### What to produce
Return only the stretch of the material below that begins with the line containing "Task: Choose Disk Encryption Sets service" and ends with the line containing "Task: Select Contour plugin in module list", exactly; both of those lines belong to it.
=== Begin Enclosure ===
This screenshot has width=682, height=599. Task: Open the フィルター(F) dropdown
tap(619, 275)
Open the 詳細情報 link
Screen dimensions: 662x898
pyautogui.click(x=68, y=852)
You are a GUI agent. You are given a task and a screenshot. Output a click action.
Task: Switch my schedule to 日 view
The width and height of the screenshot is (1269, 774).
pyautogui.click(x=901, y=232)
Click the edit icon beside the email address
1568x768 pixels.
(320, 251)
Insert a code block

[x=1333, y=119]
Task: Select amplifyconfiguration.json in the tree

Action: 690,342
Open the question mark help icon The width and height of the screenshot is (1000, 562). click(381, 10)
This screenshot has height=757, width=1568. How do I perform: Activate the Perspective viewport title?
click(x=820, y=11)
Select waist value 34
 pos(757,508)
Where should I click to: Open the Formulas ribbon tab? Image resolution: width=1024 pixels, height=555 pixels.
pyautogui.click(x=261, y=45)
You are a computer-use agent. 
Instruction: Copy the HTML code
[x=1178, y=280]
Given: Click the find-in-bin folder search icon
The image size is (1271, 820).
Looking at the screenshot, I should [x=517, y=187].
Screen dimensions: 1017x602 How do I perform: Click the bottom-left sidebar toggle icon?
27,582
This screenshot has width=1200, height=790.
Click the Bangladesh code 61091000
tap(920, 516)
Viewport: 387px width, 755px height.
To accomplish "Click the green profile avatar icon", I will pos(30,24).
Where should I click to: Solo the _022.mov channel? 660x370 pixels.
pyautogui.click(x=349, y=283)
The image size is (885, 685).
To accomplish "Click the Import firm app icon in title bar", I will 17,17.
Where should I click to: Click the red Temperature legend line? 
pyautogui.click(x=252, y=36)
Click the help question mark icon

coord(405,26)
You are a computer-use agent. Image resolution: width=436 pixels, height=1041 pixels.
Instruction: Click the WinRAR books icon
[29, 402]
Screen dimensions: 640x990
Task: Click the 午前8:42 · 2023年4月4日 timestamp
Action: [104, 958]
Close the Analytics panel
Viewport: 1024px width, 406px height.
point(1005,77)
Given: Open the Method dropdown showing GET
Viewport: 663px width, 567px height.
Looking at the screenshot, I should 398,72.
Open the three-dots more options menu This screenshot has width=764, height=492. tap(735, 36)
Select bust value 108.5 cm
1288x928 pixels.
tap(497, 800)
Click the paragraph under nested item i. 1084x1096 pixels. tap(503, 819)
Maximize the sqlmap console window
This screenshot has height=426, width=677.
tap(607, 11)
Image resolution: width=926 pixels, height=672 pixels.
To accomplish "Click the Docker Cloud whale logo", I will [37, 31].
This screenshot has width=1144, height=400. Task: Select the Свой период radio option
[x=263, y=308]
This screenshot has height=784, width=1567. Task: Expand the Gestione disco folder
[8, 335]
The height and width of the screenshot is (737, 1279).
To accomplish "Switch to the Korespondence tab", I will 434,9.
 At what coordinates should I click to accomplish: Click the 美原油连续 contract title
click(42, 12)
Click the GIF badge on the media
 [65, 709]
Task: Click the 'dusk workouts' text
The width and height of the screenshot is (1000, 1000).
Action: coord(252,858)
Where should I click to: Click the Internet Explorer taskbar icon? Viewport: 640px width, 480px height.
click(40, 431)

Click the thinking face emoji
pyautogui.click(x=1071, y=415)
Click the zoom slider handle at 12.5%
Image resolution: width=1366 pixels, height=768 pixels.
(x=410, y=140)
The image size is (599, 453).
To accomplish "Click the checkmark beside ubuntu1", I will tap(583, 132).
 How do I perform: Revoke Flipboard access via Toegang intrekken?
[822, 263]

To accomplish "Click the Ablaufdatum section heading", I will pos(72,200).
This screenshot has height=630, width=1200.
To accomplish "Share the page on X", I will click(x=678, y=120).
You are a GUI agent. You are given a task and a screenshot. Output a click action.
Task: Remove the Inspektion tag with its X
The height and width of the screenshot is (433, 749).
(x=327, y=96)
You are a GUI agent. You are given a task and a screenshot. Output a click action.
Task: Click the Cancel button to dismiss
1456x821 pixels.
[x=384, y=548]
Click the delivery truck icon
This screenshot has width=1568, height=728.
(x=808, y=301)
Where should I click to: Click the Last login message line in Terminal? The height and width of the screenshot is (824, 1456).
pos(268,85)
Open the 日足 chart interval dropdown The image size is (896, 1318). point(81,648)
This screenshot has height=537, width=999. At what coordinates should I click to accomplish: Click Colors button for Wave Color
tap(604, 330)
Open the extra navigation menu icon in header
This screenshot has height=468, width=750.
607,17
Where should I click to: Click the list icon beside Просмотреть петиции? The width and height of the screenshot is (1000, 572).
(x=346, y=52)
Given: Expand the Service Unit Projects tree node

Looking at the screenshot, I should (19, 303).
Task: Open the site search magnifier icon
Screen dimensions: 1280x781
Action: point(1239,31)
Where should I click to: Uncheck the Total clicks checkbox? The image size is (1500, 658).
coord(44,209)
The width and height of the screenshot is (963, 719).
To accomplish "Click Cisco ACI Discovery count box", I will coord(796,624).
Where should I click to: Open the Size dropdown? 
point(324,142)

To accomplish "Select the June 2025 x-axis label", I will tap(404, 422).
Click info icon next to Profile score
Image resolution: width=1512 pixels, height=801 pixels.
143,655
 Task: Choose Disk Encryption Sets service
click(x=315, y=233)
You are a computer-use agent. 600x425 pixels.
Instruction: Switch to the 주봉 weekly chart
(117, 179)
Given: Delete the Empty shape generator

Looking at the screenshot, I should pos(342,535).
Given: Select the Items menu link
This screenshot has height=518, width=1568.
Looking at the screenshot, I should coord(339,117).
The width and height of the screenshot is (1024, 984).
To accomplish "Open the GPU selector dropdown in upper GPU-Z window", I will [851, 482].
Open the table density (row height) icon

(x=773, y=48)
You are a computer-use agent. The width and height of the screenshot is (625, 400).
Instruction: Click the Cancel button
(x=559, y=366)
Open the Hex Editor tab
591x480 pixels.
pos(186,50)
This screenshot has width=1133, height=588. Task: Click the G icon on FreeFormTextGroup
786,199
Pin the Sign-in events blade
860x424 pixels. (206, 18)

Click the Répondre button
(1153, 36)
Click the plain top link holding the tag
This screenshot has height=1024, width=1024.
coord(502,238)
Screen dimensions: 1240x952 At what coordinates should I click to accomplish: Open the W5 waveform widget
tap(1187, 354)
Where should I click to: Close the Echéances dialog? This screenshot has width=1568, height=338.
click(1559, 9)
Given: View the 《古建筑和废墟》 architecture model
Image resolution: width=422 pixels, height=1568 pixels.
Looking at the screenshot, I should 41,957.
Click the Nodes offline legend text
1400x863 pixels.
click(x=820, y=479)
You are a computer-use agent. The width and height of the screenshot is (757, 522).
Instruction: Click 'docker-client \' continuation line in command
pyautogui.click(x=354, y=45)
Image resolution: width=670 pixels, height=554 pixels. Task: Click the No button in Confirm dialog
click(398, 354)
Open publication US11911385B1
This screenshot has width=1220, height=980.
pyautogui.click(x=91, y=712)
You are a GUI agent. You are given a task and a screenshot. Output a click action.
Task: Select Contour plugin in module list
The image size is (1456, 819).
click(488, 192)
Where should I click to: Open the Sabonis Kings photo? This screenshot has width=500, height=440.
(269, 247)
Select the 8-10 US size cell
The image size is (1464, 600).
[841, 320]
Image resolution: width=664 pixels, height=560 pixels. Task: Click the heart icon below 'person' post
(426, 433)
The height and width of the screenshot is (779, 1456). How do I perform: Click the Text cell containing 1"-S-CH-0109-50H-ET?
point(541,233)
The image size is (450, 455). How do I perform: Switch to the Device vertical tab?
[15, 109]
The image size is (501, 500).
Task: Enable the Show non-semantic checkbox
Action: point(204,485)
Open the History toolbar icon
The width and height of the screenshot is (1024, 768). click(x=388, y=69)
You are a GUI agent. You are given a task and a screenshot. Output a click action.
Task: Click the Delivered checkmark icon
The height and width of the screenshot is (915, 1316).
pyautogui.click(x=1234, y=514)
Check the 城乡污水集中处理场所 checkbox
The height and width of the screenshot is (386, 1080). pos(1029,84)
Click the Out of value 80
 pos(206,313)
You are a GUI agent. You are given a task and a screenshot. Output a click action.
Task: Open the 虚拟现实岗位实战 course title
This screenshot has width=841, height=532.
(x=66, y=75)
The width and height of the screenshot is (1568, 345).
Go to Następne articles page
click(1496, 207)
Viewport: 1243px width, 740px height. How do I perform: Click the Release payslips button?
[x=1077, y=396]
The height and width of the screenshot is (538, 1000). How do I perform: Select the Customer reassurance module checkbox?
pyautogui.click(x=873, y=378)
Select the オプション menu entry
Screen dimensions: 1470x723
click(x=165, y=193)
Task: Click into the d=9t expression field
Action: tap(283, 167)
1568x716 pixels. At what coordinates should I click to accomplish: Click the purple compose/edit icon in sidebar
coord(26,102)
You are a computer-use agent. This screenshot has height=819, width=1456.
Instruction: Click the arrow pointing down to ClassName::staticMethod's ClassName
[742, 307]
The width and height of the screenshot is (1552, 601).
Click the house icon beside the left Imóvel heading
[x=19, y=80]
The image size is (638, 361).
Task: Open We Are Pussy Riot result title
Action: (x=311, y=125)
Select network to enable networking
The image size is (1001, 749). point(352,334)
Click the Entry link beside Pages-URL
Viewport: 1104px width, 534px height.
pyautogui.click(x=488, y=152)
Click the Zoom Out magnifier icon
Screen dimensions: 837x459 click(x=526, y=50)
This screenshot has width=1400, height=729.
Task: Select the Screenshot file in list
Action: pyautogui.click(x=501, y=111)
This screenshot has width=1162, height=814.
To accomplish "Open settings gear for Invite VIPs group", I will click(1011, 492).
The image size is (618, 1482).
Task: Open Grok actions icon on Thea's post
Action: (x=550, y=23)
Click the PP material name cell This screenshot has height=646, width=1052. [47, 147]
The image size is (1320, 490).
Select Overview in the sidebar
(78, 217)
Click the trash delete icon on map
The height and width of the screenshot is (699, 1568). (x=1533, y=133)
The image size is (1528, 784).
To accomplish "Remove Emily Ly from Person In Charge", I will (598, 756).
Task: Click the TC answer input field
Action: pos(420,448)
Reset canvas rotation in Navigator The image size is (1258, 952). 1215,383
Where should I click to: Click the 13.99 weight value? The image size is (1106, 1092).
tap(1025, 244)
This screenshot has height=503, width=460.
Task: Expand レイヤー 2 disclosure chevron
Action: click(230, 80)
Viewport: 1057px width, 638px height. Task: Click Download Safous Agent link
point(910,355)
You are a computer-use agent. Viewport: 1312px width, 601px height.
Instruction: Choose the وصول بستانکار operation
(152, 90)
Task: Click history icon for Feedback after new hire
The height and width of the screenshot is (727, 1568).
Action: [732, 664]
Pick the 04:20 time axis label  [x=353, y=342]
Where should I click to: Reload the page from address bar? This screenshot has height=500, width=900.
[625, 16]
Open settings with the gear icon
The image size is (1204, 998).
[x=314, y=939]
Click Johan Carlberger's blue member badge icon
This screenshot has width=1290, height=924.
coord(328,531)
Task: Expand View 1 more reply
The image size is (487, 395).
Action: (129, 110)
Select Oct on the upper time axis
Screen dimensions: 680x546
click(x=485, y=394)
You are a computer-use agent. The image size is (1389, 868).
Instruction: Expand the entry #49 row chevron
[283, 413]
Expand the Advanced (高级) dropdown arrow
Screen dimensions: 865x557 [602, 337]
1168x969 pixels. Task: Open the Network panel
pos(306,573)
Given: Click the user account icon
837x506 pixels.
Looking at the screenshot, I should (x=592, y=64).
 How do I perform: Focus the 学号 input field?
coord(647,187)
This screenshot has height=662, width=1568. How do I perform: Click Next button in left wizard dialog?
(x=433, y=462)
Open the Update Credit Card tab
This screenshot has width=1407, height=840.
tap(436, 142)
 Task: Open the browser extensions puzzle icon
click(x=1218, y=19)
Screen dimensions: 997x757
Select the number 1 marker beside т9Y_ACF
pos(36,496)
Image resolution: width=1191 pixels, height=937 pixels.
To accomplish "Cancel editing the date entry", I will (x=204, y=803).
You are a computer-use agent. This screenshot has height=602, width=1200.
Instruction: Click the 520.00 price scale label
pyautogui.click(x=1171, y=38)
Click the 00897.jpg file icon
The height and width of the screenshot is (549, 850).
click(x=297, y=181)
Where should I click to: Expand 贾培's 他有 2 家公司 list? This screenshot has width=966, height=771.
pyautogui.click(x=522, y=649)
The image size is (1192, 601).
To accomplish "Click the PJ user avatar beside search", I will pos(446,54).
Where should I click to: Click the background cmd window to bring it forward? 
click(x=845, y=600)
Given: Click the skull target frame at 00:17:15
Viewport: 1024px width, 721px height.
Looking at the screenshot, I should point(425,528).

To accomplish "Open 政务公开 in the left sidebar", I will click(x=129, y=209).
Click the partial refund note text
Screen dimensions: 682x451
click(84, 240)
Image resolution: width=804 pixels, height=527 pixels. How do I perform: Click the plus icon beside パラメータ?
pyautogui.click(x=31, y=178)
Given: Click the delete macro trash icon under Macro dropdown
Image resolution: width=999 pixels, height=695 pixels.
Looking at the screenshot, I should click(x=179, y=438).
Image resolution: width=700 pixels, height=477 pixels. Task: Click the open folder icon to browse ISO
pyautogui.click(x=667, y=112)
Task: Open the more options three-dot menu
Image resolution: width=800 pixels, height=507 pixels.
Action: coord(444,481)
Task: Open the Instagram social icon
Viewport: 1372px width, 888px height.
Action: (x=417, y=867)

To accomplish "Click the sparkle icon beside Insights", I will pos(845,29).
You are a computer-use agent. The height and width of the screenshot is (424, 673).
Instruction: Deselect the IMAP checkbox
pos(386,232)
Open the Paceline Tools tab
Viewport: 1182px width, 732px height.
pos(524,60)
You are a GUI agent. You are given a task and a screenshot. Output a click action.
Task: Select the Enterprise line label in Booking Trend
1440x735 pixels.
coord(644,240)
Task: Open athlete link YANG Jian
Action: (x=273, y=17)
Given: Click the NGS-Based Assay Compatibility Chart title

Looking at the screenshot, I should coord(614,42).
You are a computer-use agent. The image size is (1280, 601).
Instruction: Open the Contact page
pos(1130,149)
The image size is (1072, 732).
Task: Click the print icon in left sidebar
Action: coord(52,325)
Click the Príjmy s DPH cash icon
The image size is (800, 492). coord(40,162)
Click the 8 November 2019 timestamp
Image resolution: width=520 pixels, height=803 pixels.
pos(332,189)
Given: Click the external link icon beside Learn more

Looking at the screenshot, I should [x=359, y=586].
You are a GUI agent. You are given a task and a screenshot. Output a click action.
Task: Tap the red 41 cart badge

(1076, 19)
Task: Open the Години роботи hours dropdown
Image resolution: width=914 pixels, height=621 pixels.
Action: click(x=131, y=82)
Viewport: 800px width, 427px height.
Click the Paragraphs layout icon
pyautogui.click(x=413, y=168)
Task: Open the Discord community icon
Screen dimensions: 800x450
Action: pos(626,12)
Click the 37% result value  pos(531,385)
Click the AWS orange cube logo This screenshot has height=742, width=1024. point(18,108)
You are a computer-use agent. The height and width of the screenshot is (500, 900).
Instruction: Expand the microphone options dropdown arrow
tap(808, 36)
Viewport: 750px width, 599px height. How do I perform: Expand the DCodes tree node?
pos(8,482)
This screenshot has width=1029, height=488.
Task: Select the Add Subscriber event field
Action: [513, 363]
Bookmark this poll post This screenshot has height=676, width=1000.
=== End Enclosure ===
### Answer to this task
 Task: Choose Disk Encryption Sets service
click(x=315, y=233)
You are a computer-use agent. 600x425 pixels.
Instruction: Switch to the 주봉 weekly chart
(117, 179)
Given: Delete the Empty shape generator

Looking at the screenshot, I should pos(342,535).
Given: Select the Items menu link
This screenshot has height=518, width=1568.
Looking at the screenshot, I should coord(339,117).
The width and height of the screenshot is (1024, 984).
To accomplish "Open the GPU selector dropdown in upper GPU-Z window", I will [851, 482].
Open the table density (row height) icon

(x=773, y=48)
You are a computer-use agent. The width and height of the screenshot is (625, 400).
Instruction: Click the Cancel button
(x=559, y=366)
Open the Hex Editor tab
591x480 pixels.
pos(186,50)
This screenshot has width=1133, height=588. Task: Click the G icon on FreeFormTextGroup
786,199
Pin the Sign-in events blade
860x424 pixels. (206, 18)

Click the Répondre button
(1153, 36)
Click the plain top link holding the tag
This screenshot has height=1024, width=1024.
coord(502,238)
Screen dimensions: 1240x952 At what coordinates should I click to accomplish: Open the W5 waveform widget
tap(1187, 354)
Where should I click to: Close the Echéances dialog? This screenshot has width=1568, height=338.
click(1559, 9)
Given: View the 《古建筑和废墟》 architecture model
Image resolution: width=422 pixels, height=1568 pixels.
Looking at the screenshot, I should 41,957.
Click the Nodes offline legend text
1400x863 pixels.
click(x=820, y=479)
You are a computer-use agent. The width and height of the screenshot is (757, 522).
Instruction: Click 'docker-client \' continuation line in command
pyautogui.click(x=354, y=45)
Image resolution: width=670 pixels, height=554 pixels. Task: Click the No button in Confirm dialog
click(398, 354)
Open publication US11911385B1
This screenshot has width=1220, height=980.
pyautogui.click(x=91, y=712)
You are a GUI agent. You are given a task and a screenshot. Output a click action.
Task: Select Contour plugin in module list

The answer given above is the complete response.